DIRECTIONS FOR THIS TASK
Excluding pictures, retype exactly the lines from the one with "Click the passport icon for document check" through the end of the records that follow.

○ ○ ○ ○ ○

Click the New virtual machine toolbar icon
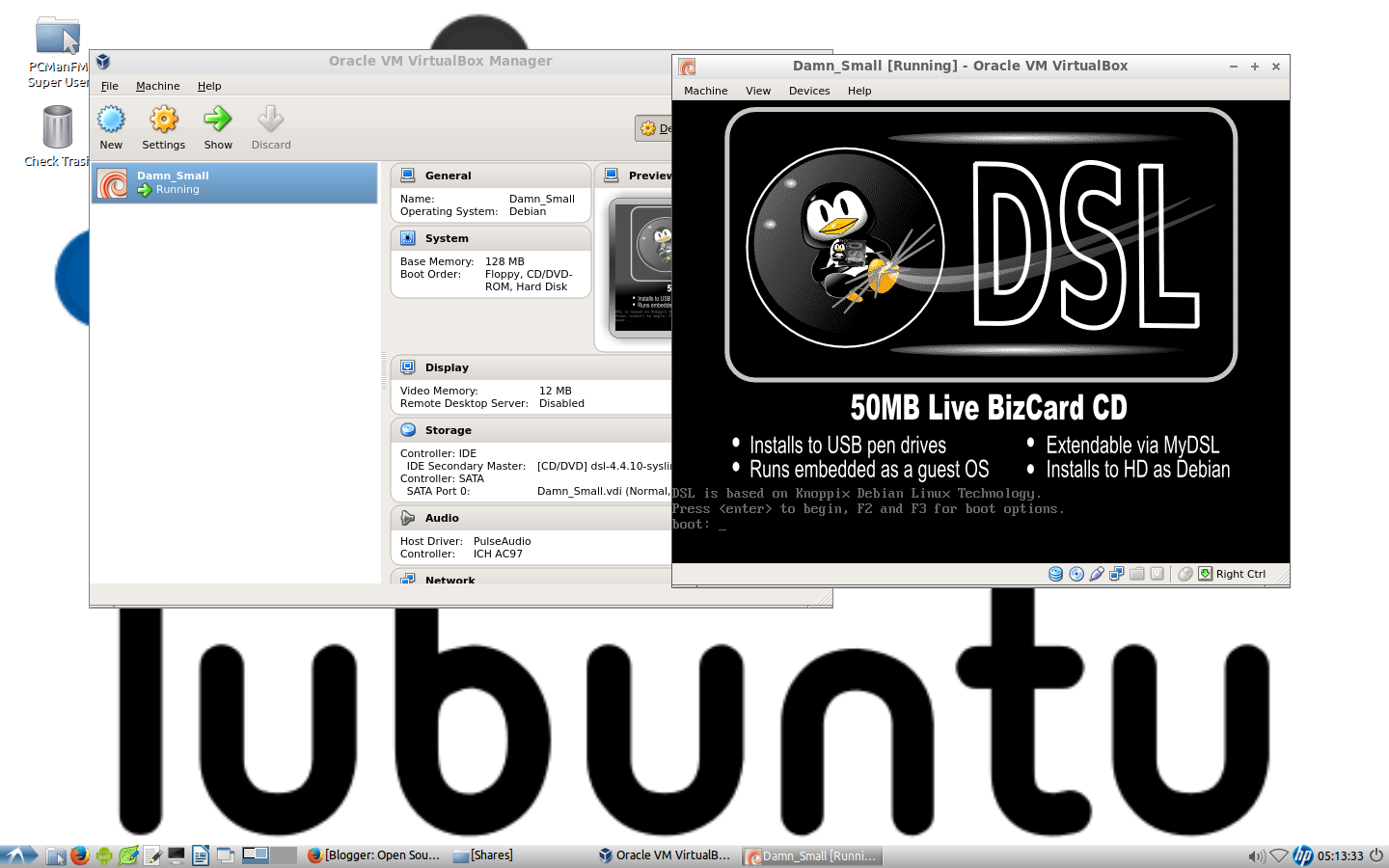The width and height of the screenshot is (1389, 868). [x=111, y=128]
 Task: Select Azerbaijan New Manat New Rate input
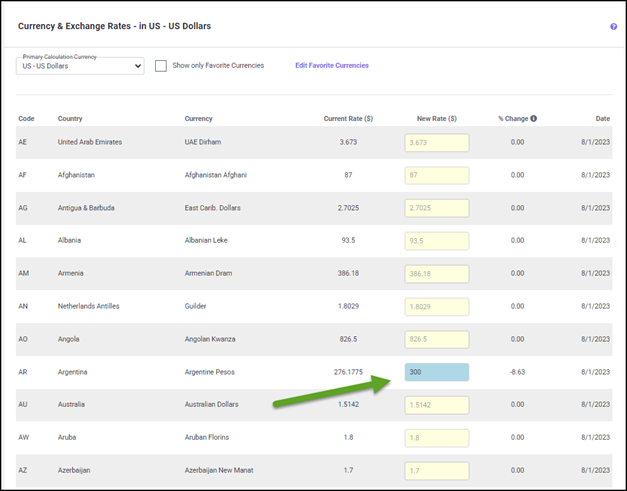pos(437,470)
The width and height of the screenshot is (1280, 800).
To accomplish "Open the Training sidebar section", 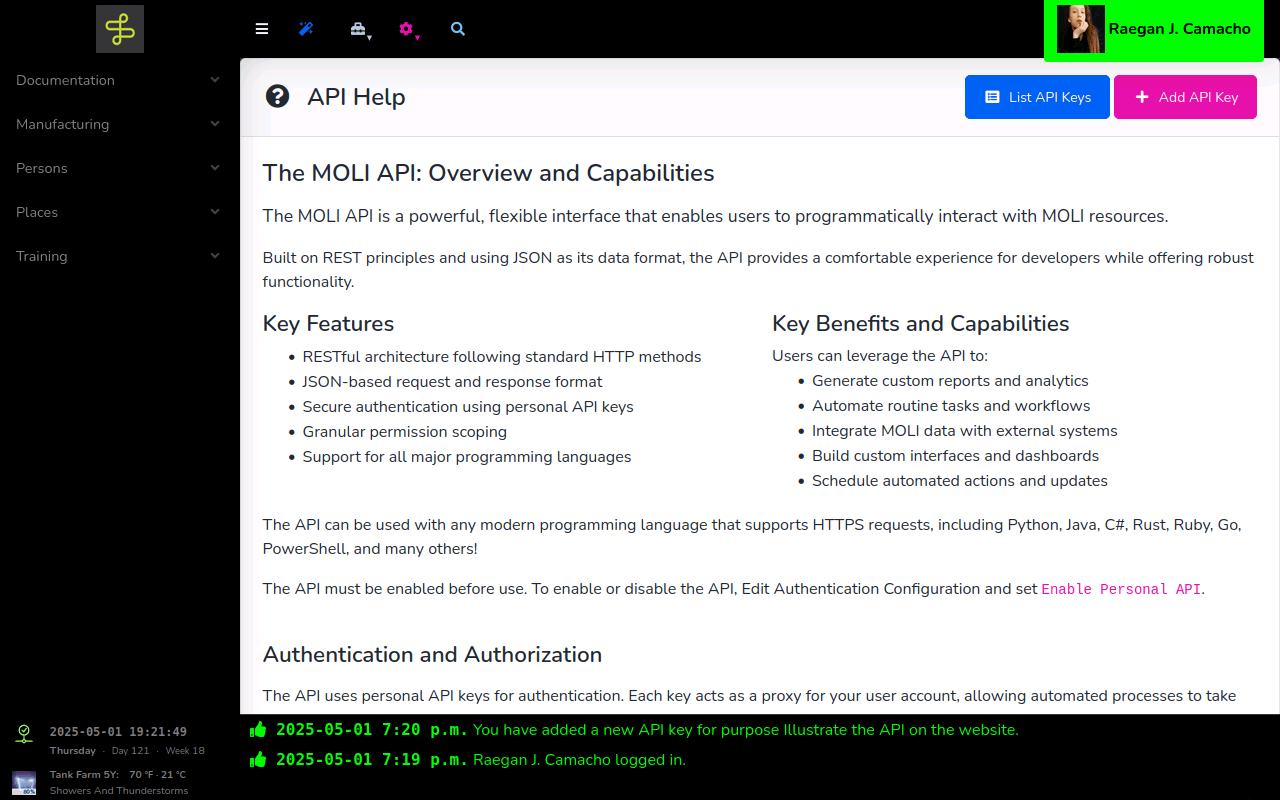I will tap(118, 256).
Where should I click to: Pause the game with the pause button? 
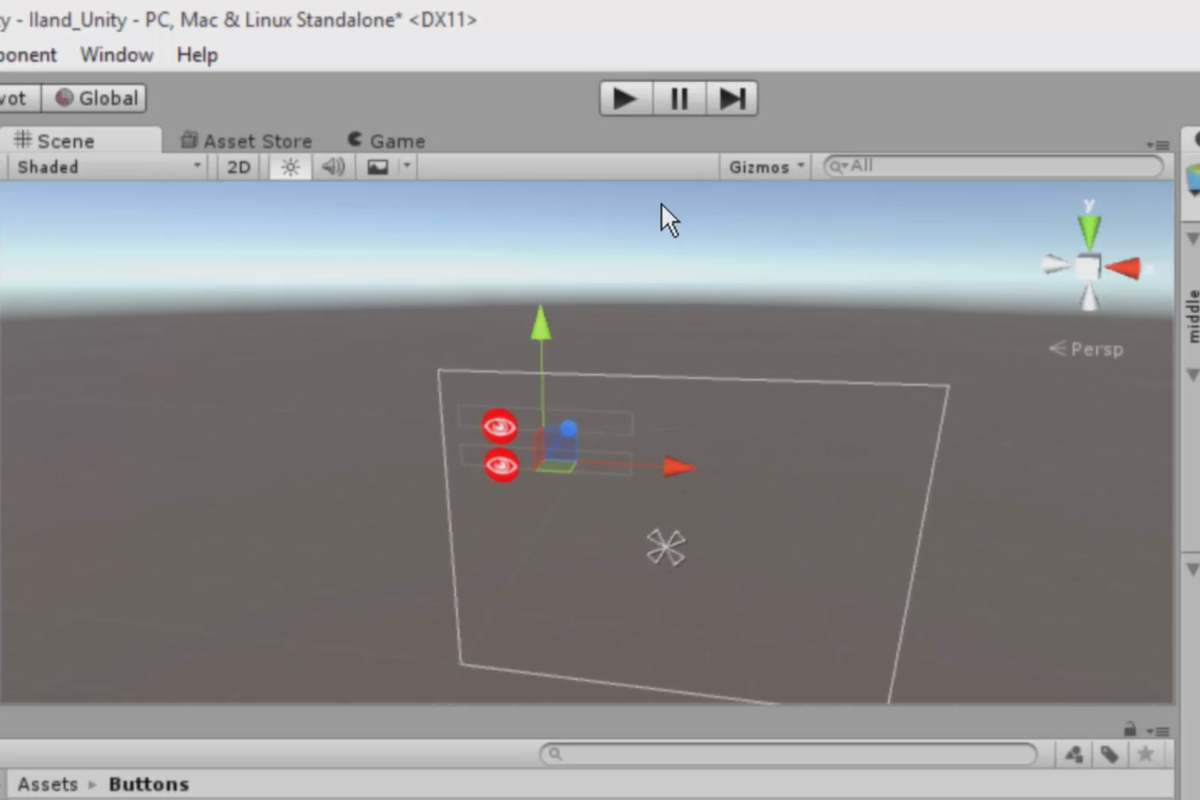(x=679, y=98)
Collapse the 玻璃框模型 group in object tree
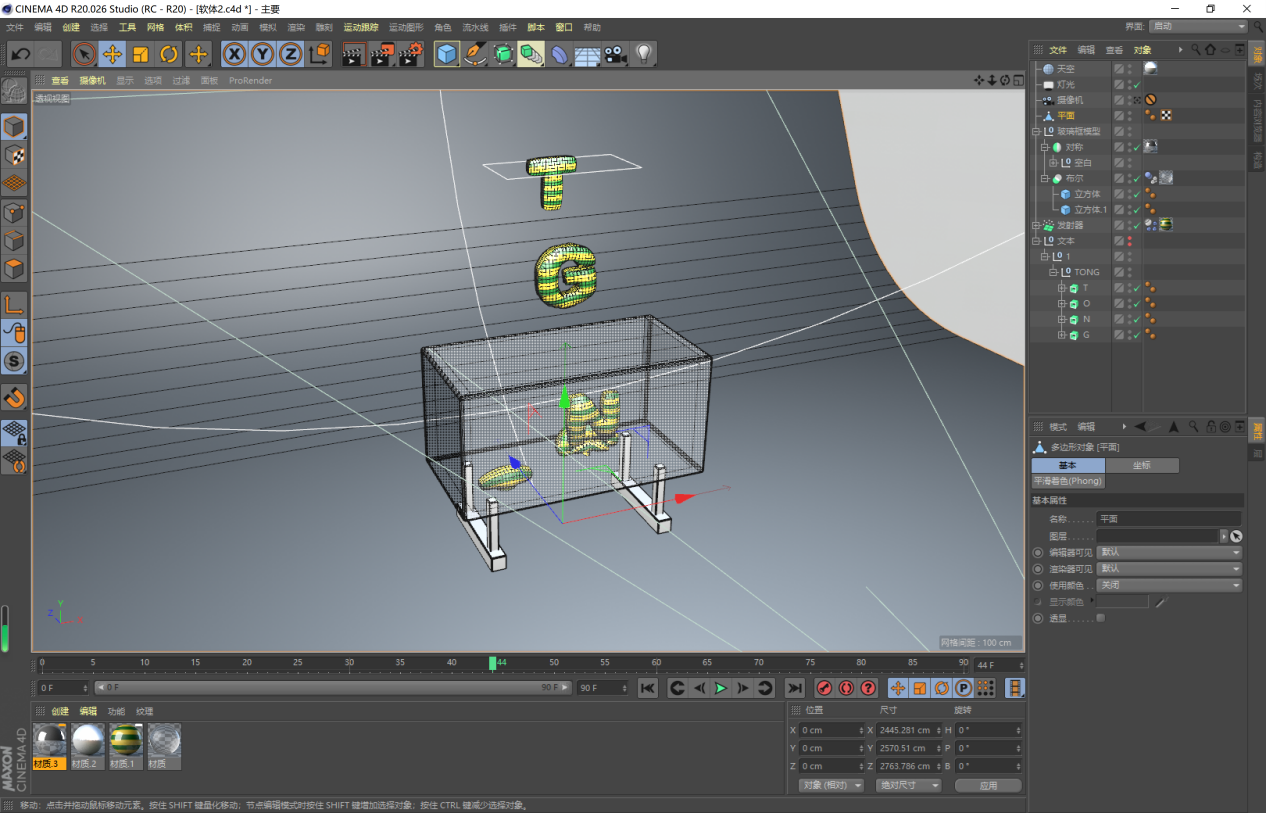Image resolution: width=1266 pixels, height=813 pixels. tap(1036, 131)
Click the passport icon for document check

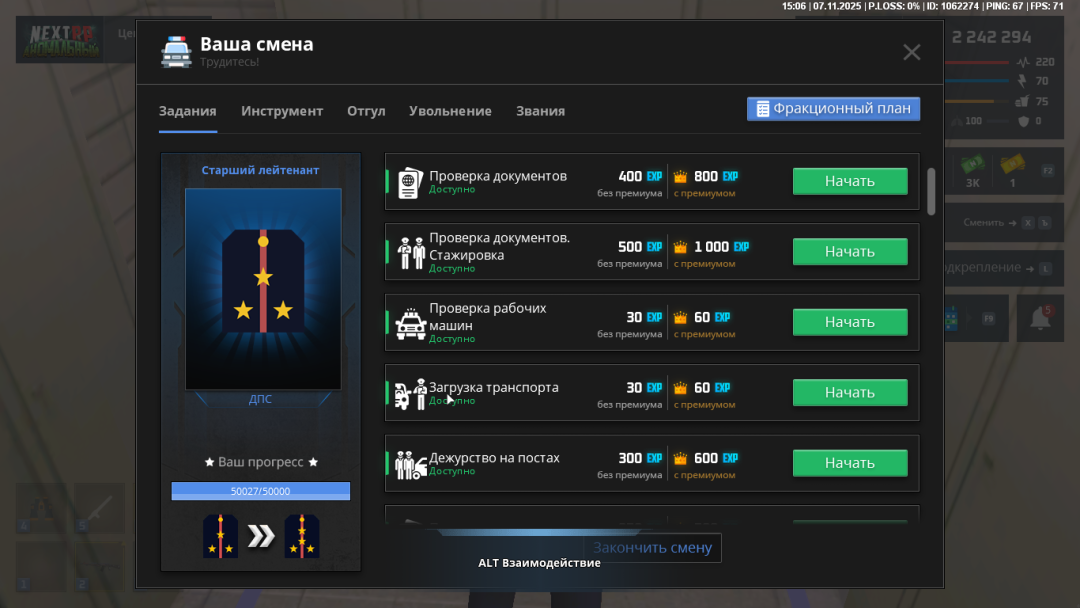[x=410, y=183]
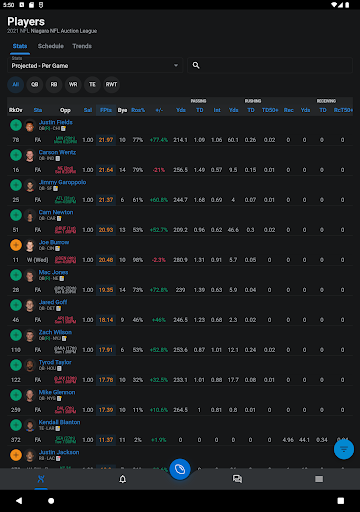This screenshot has width=360, height=512.
Task: Expand the Projected - Per Game dropdown
Action: pyautogui.click(x=95, y=65)
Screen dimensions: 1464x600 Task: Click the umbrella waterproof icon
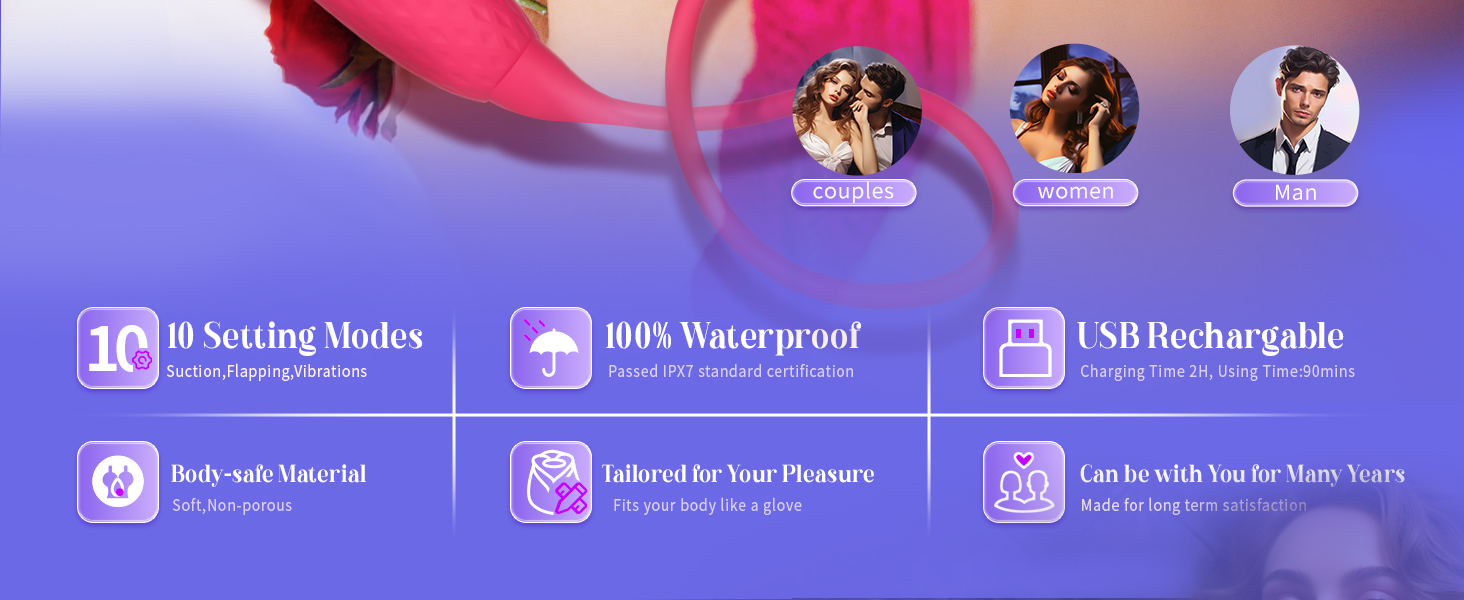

○ ○ ○ ○ ○

RESPONSE TO THE EXERCISE
Click the passport icon for document check

[x=410, y=183]
This screenshot has width=360, height=512.
Task: Expand the Projected - Per Game dropdown
Action: pyautogui.click(x=95, y=65)
Screen dimensions: 1464x600 Task: Click the umbrella waterproof icon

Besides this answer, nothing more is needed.